There are surf breaks, too, that have been surrendered to progress.  While only the addle-minded expect the climate of the Earth, a planet that is an organic, ever-shifting cosmo-geologic formation, to never, ever, ever change or else it means doom, despair, and death, sentient people understand that the climate is in perpetual cycle of syncopation.  Surf breaks and beaches will appear; others will vanish, and all part of the natural rhythm of the spheres.

However, there is this human-made issue of which I do despair.  For example, what happened, say, on the remote island of Male in the Maldives; an island that once boasted one of the best waves in the world and one that was on my "to do" list.  Suffice it to say, the island has changed somewhat:

RIP, Male

While I watched the tourists in Granada, Malaga, and Barcelona this past spring, not to mention those in Morocco, take photo after photo, not of the grand sites of Europe and Africa, but of themselves posed in front of those sites that were barely visible beyond the photographer's corpulence, I realized that it isn't the superficial progress of building and marketing that's changed, it is the importance that nowadays is placed on the appearance of experience, rather than its reality.

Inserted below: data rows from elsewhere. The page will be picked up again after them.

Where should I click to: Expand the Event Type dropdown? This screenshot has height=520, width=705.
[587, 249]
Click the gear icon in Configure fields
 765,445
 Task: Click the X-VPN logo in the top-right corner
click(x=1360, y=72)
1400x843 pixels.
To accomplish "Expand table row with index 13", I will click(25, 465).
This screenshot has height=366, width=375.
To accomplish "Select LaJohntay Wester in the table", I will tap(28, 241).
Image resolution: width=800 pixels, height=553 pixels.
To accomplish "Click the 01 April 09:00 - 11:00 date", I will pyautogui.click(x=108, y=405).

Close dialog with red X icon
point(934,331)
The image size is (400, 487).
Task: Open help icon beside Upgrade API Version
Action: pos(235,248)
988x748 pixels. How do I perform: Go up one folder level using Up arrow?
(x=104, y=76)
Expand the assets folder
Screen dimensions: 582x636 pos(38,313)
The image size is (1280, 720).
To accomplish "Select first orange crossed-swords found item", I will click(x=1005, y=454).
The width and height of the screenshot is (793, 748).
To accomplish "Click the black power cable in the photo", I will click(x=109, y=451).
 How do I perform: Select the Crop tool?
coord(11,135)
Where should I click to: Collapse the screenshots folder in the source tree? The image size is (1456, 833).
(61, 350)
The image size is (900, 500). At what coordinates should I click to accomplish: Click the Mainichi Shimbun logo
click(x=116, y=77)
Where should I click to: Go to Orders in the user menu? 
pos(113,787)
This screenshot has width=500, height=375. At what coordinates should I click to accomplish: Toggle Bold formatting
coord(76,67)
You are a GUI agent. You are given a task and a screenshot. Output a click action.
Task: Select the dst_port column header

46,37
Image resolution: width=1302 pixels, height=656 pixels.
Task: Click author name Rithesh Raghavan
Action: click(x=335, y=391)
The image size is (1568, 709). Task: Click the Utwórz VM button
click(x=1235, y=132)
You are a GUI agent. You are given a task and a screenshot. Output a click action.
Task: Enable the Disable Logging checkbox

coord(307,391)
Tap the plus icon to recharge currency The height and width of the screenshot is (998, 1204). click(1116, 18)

I doubt that any of those taking "selfies" [stupid word, by the way] were at all aware of the history and culture of that in front of which they were posing; it was just another backdrop to feature the holy ME.

So, when I think of The Kite, it's not so much a precariously-placed shack with oddly prehistoric-appearing chickens that I miss, as much as it is the shrinking opportunities for true, real, and sometimes dangerous, experience.  Trying to turn the world into Disneyland doesn't improve the world, or the person; it just creates another layer of dystopic decoupage that diminishes us.

Well, that escalated quickly, didn't it?  Anyway, as long as there are still places for discovery, however shrinking, and people willing to seek them, The Kite of attitude, if not of physical location, will always be present somewhere.